Decision Resources Group analyst’s view on Merck’s decision to acquire Idenix

Given the huge potential, and interest in, the hepatitis treatment market, and US pharma giant Merck & Co’s (NYSE: MRK) recent decision to acquire Idenix, here is a new take on the issues from market research firm Decision Resources Group analyst Seamus Levine-Wilkinson.

Why Merck’s acquisition of Idenix was a risky one

The history of hepatitis C virus (HCV)-specific nucleotide polymerase inhibitors is replete with drugs that either failed to work or were associated dangerous side effects. For instance, in early 2012 Bristol-Myers Squibb (NYSE: BMY) bought a company called Inhibitex for $2.5 billion. This acquisition came shortly after B-MS failed to acquire Pharmasset (the company that developed sofosbuvir) and was clearly a play to get their own nuc (INX-189) to compete directly with Gilead Sciences (Nasdaq: GILD). Sadly, Inhibitex’ lead “nuc” was toxic and led to fatalities in some patients that forced B-MS to write off the entire deal.
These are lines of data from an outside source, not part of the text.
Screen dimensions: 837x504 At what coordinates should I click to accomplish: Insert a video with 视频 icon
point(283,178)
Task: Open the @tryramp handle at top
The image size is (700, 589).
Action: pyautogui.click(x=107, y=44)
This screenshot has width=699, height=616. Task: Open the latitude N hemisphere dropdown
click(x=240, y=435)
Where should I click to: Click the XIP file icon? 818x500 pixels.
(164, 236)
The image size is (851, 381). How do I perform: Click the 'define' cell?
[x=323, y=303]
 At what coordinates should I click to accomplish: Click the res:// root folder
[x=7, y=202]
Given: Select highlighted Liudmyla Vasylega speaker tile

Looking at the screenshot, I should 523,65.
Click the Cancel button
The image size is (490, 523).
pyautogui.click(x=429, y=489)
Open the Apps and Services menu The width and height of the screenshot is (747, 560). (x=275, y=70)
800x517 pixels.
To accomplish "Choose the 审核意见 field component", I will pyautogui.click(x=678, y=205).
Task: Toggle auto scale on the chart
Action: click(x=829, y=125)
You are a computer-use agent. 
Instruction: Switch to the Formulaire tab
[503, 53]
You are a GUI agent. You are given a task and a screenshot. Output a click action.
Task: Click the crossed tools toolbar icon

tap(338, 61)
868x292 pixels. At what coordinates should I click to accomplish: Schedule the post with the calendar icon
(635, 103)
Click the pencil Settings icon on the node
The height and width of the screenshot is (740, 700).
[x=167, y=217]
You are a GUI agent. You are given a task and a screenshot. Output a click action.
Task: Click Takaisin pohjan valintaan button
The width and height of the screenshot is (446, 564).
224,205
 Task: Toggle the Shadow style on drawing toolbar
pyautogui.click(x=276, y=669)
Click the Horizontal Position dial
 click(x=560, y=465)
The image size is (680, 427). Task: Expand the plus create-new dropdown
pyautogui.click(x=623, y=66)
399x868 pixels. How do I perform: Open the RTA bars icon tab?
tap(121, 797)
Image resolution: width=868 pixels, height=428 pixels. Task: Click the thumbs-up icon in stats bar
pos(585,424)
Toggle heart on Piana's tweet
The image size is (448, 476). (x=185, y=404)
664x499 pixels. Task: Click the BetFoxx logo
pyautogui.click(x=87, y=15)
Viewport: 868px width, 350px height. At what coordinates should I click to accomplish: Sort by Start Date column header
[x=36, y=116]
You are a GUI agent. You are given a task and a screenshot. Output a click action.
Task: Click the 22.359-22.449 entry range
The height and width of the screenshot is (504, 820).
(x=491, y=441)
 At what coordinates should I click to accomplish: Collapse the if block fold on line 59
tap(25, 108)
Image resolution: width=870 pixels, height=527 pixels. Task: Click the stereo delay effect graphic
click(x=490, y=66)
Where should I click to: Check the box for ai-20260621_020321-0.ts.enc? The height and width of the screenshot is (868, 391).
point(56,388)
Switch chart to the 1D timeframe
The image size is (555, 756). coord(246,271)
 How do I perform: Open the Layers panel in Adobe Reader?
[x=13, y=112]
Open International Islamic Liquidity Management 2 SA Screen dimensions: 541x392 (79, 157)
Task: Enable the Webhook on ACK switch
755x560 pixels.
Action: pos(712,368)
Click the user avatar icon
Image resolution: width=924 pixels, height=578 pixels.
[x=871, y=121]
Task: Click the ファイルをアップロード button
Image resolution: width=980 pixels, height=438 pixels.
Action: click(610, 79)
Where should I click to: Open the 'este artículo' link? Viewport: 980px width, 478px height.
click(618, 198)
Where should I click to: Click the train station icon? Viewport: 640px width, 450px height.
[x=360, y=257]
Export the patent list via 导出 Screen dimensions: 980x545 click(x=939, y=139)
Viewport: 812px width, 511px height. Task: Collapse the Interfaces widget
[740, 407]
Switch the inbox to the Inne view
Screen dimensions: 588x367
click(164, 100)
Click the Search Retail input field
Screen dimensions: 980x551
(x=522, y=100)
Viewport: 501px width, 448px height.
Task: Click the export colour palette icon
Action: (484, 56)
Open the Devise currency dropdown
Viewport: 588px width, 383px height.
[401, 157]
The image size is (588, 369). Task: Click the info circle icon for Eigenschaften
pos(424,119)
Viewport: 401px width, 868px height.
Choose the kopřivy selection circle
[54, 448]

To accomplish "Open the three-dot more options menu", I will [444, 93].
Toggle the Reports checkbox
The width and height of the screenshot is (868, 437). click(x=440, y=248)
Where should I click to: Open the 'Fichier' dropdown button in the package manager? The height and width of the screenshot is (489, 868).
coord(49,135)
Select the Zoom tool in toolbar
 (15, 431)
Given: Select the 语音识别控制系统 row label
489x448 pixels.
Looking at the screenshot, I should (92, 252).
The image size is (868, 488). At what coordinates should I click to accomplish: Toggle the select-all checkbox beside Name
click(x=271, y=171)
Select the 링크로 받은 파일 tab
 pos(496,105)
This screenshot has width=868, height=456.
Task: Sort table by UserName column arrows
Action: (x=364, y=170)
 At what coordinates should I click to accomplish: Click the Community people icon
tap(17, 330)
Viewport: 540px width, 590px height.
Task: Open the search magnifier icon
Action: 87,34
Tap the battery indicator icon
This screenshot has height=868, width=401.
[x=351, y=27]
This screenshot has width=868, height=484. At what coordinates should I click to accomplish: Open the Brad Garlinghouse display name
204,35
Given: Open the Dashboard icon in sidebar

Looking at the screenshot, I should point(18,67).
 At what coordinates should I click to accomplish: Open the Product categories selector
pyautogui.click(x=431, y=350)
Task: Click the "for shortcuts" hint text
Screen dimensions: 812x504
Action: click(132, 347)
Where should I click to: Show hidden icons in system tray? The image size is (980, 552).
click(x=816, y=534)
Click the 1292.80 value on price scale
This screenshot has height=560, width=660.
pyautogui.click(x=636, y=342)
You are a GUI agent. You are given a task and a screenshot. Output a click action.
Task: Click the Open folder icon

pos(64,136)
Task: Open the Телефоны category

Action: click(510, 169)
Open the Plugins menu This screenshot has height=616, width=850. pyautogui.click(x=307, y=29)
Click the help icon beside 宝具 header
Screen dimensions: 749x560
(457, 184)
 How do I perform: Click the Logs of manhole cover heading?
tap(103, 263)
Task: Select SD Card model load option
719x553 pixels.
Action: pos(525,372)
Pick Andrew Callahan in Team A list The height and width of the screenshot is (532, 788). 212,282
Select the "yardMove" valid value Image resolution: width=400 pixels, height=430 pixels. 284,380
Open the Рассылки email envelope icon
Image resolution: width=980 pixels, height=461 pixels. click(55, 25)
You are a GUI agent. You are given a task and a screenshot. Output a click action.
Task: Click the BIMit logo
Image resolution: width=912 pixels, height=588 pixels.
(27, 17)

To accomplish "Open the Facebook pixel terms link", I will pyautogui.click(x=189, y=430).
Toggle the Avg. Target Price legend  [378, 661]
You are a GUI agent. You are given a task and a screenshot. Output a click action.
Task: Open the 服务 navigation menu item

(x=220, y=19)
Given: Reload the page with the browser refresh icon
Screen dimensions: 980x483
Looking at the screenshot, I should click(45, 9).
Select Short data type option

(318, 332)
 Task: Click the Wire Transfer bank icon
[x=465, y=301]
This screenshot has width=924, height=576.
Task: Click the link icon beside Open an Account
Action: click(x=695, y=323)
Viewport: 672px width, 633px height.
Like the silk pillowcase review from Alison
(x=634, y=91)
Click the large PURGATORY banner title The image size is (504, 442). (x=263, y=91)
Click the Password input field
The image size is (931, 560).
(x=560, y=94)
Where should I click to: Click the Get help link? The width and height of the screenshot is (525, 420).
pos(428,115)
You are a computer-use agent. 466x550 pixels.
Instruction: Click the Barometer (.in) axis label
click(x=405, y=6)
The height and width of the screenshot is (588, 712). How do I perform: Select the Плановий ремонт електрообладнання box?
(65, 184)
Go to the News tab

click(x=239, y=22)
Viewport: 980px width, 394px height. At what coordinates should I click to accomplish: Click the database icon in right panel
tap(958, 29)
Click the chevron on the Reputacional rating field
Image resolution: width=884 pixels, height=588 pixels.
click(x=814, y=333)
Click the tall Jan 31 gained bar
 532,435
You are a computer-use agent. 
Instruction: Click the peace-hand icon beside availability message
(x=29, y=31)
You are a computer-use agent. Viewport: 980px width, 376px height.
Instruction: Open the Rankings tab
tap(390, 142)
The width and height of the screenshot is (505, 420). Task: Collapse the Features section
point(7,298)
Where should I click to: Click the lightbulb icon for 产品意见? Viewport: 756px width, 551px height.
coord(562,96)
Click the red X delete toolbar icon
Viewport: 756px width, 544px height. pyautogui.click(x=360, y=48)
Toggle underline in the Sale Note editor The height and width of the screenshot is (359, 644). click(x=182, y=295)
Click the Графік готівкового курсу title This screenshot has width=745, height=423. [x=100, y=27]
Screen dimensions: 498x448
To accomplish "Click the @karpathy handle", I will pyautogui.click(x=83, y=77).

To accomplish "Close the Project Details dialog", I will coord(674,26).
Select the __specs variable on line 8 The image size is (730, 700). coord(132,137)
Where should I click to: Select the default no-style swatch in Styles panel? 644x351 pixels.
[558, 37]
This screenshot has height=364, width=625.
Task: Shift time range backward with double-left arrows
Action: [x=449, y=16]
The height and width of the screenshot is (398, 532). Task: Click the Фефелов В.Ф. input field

At $3.85 billion, Merck is paying a very high price for Idenix in order to acquire two nucleotides that are still in Phase I development and less than 100 patients have been exposed to these agents for short durations, the analyst opines. “Given the history of this class of drugs we have to assume a relatively low likelihood of success for these agents and, at this acquisition cost, a failure would be financially very damaging for Merck,” he said.

It is important to note that Idenix previously had a promising nuc, IDX-184, that was put on a partial clinical hold not long after Inhibitex’ INX-189 nuc was halted owing to similarities in chemical structure. This highlights the risk inherent in this acquisition since there was no direct evidence that IDX-184 was toxic (ie, cardiac and renal testing did not show any signs that IDX-184 toxicity), it just happened to get caught up in the Food and Drug Administration’s re-evaluation of all nucs. Bottom line is that there is going to be a lot of scrutiny around this particular class of compounds and the FDA has already shown that it has a short leash when it comes to issuing clinical holds for safety signals from this class of compounds. This is especially true now that sofosbuvir is on the market and there is no longer a clear unmet need for an HCV-specific nuc.